Given records:

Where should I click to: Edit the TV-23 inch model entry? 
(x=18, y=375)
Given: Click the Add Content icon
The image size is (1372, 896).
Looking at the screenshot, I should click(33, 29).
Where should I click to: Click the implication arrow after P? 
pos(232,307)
---
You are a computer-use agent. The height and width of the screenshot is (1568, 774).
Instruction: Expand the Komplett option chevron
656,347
--
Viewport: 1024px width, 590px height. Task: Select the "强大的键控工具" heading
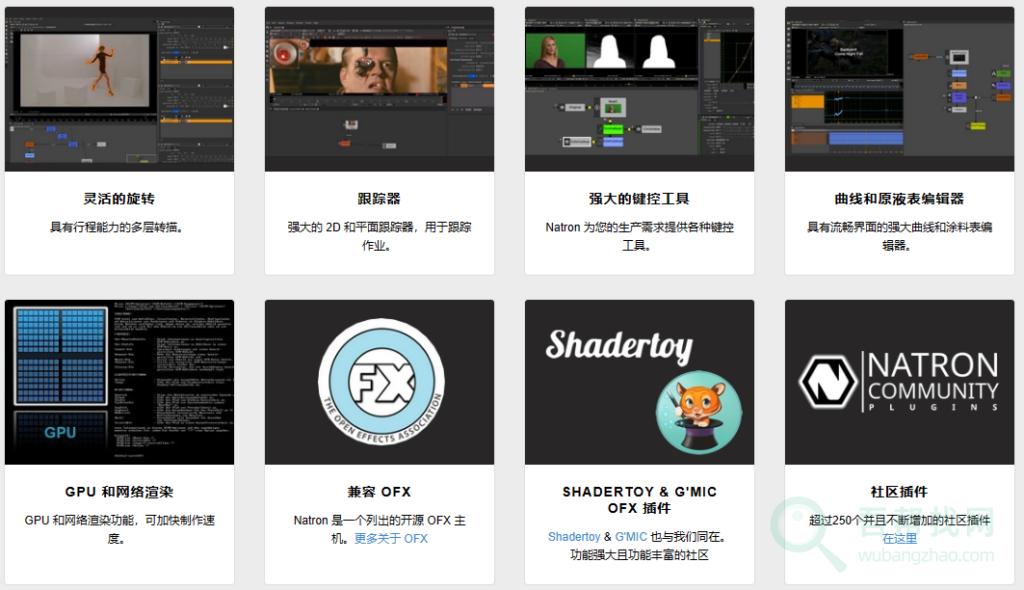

Goal of the exercise:
Say how many lines in the entries above contain the string "height". Give the number by itself.

Written solution:
2